Wednesday, January 28, 2009

"I'm What?!?"

Let's rewind.

March 24th, 2007, Andrew and I went to a party.  We had a disagreement on the way home, but we made up.  We made up very, very well.  VERY well.  Ahem.

So, we finally went to sleep a little after 3am, and yet before 10am even rolled around, I woke up feeling happier and more complete than I could ever remember feeling.  Lately I had been thinking a lot about a story my mother had told me.  Apparently when she woke up the morning after I was conceived, she rolled over and told my father she was pregnant.  I was the second child, so I thought it was reasonable enough that she would remember, since it had then only been 9 months since she'd given birth to my older sister.

With my own feelings on waking that morning most likely (says my hindsight) in a cloud of excessive oxytocin production, I rolled over and told Andrew I was pregnant.  He was too exhausted to share my cheerful exuberance, nor did he remember this statement.  I let him sleep for a few more hours, and in the interim, I made an effusively loving entry about Andrew in my diary.  It's sickeningly dripping with adoration, and I reread it now and again.  (I still feel the same way, really, but I have to be careful not to fluff his ego TOO much.)
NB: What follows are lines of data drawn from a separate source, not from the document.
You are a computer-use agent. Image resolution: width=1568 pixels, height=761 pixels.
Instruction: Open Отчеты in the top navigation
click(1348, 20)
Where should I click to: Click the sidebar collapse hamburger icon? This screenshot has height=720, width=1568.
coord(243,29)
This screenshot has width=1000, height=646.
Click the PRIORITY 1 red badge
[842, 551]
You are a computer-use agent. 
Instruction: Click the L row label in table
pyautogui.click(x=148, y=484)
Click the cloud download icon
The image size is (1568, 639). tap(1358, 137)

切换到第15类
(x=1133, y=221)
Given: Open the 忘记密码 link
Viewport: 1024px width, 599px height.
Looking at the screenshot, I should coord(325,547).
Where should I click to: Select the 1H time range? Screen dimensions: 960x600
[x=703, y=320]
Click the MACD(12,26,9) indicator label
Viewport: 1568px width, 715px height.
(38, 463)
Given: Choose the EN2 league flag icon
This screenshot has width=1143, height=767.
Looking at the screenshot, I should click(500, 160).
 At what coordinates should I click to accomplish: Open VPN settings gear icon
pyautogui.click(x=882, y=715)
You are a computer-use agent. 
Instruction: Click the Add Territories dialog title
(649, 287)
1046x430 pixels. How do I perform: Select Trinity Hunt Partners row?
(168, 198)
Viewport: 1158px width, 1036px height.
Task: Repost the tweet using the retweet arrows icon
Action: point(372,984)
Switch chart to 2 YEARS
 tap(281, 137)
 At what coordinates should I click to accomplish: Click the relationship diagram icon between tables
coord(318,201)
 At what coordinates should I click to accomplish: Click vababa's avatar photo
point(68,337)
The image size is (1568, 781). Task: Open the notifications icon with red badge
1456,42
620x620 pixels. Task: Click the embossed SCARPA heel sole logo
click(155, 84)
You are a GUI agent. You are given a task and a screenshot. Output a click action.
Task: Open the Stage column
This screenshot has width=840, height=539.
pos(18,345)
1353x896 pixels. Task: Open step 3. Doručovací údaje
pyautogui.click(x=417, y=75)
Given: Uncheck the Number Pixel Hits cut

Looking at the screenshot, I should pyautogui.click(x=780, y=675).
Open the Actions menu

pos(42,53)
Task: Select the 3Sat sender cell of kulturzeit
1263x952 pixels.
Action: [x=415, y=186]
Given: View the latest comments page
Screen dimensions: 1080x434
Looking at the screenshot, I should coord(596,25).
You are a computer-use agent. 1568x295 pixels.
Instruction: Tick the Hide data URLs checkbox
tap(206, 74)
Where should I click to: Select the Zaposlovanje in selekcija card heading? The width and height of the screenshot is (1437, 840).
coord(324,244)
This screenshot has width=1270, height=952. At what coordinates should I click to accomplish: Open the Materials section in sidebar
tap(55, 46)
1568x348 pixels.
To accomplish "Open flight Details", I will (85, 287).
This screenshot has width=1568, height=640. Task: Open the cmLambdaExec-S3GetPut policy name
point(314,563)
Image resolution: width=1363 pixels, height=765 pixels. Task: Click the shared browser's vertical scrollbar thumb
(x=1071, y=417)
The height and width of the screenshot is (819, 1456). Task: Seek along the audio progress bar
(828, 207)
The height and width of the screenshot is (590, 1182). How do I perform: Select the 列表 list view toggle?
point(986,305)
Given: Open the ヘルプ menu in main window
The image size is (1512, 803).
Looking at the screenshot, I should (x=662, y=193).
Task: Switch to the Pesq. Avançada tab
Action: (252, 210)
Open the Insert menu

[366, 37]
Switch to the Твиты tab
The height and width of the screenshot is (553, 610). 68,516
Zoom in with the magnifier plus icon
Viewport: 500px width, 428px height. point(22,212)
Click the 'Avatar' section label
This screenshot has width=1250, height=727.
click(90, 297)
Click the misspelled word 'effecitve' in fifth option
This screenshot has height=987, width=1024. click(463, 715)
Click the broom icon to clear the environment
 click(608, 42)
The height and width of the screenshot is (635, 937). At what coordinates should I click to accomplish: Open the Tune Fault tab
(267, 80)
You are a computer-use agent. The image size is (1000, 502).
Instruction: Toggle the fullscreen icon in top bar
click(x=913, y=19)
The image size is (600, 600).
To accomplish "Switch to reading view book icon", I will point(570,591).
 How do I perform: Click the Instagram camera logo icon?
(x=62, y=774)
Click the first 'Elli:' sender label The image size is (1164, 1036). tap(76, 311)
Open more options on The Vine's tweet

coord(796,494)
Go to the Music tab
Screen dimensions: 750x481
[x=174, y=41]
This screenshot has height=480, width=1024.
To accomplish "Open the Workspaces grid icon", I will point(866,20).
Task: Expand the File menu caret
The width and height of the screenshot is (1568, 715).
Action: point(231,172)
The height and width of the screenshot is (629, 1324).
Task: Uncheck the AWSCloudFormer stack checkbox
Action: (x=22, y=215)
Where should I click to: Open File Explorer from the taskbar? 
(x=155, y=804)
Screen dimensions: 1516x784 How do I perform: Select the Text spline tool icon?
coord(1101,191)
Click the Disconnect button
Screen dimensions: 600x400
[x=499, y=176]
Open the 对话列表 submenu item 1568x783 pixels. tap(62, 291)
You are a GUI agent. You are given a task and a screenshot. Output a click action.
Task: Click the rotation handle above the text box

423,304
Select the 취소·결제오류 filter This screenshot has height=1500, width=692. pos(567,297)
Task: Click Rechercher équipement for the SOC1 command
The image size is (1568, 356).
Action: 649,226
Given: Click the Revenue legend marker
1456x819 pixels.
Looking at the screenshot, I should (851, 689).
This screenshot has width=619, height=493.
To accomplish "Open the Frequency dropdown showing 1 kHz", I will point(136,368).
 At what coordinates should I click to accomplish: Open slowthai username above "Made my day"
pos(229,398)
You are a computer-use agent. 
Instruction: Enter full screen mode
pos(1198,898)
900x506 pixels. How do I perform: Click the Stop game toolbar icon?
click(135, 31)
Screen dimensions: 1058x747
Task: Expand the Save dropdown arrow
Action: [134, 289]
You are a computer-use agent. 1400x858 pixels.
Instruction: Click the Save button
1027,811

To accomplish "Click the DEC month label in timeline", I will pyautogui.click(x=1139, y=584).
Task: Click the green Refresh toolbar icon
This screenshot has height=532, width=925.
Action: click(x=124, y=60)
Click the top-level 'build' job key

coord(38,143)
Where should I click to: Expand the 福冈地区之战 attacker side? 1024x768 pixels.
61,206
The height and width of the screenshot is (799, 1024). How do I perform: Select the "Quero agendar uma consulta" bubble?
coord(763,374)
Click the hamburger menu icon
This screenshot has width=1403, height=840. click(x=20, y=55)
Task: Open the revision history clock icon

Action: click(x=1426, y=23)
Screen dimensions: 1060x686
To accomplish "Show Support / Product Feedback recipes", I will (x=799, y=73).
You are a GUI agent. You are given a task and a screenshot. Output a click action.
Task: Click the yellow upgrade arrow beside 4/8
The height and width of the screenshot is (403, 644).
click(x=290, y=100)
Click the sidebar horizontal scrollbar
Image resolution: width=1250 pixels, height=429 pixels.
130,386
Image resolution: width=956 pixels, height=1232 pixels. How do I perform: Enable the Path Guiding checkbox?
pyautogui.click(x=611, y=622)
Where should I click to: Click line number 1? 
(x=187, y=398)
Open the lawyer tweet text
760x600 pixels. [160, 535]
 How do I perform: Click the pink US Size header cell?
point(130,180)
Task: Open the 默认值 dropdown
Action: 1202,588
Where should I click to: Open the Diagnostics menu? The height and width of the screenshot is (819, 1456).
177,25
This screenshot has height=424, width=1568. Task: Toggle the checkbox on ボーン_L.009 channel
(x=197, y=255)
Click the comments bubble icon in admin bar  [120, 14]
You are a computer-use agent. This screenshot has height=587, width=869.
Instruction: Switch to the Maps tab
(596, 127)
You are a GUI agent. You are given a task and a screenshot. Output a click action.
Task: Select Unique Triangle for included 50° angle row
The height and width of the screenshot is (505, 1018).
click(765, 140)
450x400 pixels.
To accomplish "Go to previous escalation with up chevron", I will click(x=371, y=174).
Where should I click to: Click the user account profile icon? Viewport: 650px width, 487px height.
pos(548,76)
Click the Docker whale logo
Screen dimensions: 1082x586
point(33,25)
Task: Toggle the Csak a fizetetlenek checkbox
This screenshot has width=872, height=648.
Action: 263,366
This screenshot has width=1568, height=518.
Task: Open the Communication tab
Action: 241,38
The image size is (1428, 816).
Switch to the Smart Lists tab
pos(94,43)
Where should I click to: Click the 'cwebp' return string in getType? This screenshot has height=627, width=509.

Fast forward 4 weeks.  My period was late.  Only 4 days late, mind you, but late all the same.  My previous period had been 13 days late, which was abnormal for me, and in the end it just came down to me stressing too much over the possibility of being pregnant.  So, I told myself I was just going to take a pregnancy test to resolve the issue so I could stop worrying.

By this time, I had been feeling really fatigued and had just explained it away with a variety of excuses.  My cheese crackers tasted funny, all of a sudden, and so did my apple juice.  At first I thought perhaps a power outage had caused the drastic flavor changes, but that seemed ridiculous when I considered the crackers.  Strangely enough, I had also been craving sappy old movies and musicals, and it was a rare thing for me to watch a movie (I haven't owned a TV in 7 years; don't miss it a bit!), so I was watching DVDs every night on my PC.

All those abnormalities were forgotten by the time I was taking this test, quite casually, by myself before preparing to go to a Pampered Chef party at the same house as 4 weeks prior.  I looked at the result.  Then I looked at it again.  "I'm what?!?"

Without panicking, I quickly fired off a text message to Andrew to go outside at work and call me.  He did, and in the most serious and skeptical manner, my darling Andrew whom I love and adore said, "Go take another test, and call me back."

Well, I didn't have a chance until after the party, and we agreed not to discuss it with anyone else until we were sure.  My mom became the exception, as she was the one to attend the party with me, and Andrew and I were currently unmarried and traveling 2+ hours each weekend for our "dates".  We had also only been dating for 4 months at the time of discovery.

I finally did take another pregnancy test at Andrew's insistence, making a late-night run to the pharmacy.  It confirmed things.  (I still have these dear little mementos--my Jackson "piss sticks"--stored away, though I don't really know why.)


Now what?  Luckily Andrew and I were in the process of having me move in with him, and I had already secured full-time employment in town and begun to tell all my clients (being then self-employed in a variety of capacities; see About Me) that a replacement would need to be found.  This did not help resolve my feelings of panic about the idea of moving away from all my relatives just when I was about to sprout a family of my own.

There is a happy continuation (eventually) to this story, but for now, I will leave you.